Mrs. Iannicelli, who suffers from diabetes, had just come from dialysis treatment and was too weak to walk a long distance. To assist her, Mr. Iannicelli doubled-parked his car near the front of the facility. While walking his ailing wife back to the vehicle, a parking agent placed a $115 parking ticket onto Mr. Iannicelli's car.

“This is yet another example of the city's insatiable appetite for revenue,” said Gentile. “The city must stop filling its coffers off of the backs of honest and hard working New Yorkers. Mr. Iannicelli was merely assisting his disabled, legally blind wife into the vehicle, when the traffic enforcement agent, totally devoid of discretion and compassion, drove up and slapped a $115 ticket on Mr. Iannicelli's windshield. When is enough, enough? When is our City going to realize that we must treat residents like partners, not targets with bulls-eyes painted on their backs? I call for the dismissal of Mr. Iannicelli's summons and a more compassionate approach to enforcing the laws in this city,” Gentile concluded.

This is not the first time Gentile has asked for the dismissal of an unscrupulous parking summons. In 2006, the councilman assisted Rev. Cletus Forson, of St. Andrew the Apostle Church in the Bay Ridge. Rev. Forson was ticketed as he responded to an emergency call from a parishioner afraid her mother would die without receiving her last rights.

“I see examples of this all the time. Here we have a city agency that is all about the dollars and cents. But this is people's lives and wellbeing we're talking about,” Gentile said.

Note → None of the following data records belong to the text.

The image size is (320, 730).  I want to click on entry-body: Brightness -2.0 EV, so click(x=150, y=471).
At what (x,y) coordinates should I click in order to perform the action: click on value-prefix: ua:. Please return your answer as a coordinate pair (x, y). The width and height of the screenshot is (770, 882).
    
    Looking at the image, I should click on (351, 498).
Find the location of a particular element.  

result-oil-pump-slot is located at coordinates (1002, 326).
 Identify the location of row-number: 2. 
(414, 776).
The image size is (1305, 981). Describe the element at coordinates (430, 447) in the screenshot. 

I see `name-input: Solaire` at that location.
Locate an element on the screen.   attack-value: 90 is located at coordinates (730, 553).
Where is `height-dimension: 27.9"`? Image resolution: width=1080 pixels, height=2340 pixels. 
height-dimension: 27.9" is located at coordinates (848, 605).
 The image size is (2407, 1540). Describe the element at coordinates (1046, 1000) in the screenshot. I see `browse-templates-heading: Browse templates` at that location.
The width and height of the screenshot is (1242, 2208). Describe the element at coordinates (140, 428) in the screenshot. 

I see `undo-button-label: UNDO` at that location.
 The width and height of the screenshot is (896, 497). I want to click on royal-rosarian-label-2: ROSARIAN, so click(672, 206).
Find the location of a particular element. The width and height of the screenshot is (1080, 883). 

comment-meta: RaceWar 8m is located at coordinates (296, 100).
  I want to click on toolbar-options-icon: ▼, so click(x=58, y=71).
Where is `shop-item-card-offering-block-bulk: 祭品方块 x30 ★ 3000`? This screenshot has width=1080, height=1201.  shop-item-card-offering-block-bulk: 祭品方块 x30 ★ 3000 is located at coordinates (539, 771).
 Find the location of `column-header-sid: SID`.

© Brooklyn Daily Eagle 2007

Laura
01-11-2008, 06:02 PM
from The Daily News http://www.nydailynews.com/news/2008/01/11/2008-01-11_daily_news_readers_vow_to_pay_parking_ti-1.html
Daily News readers vow to pay parking ticket for man with disabled wife
BY TRACY CONNOR
DAILY NEWS STAFF WRITER
Friday, January 11th 2008, 4:00 AM
The plight of an elderly man slapped with a parking ticket while helping his blind wife out of a dialysis clinic touched a nerve with Daily News readers - and some generously offered to pay the $115 summons.
"I thought it was disgusting," said Tony Aromando, 49, a construction worker from the Bronx. "These people don't have the time or the money to fight this."
Eugene Iannicelli, 84, got hit with the fine Dec. 19 after he couldn't find a parking spot close to the medical office in Dyker Heights, Brooklyn, where his wife Mary, 83, undergoes kidney dialysis three times a week.
He reluctantly double-parked, and while he was opening the door for his frail wife, a traffic enforcement agent rolled up and wrote the summons - ignoring his pleas for leniency.
The News' story yesterday spurred dozens of readers to write in with their own parking-ticket horror stories, vent their outrage at the couple's plight - and ask how they could pay the fine.
"Instead of going to work, I wanted to go straight to Brooklyn and help these people," said Carmen Nieves, a paralegal from Westchester.
The Iannicellis were moved by the support from perfect strangers. "I'm overwhelmed," the husband said. "Tongue-tied."
Councilman Vincent Gentile (D-Bay Ridge) and Council Speaker Christine Quinn (D-Manhattan) contacted the NYPD and the Department of Finance to ask that the ticket be dismissed.
The NYPD maintains that once an agent writes a ticket, it's up to the judge to toss it. But Finance Department spokesman Owen Stone said judges have no discretion.
"They can't dismiss a ticket for a reason other than that a violation didn't occur," he said.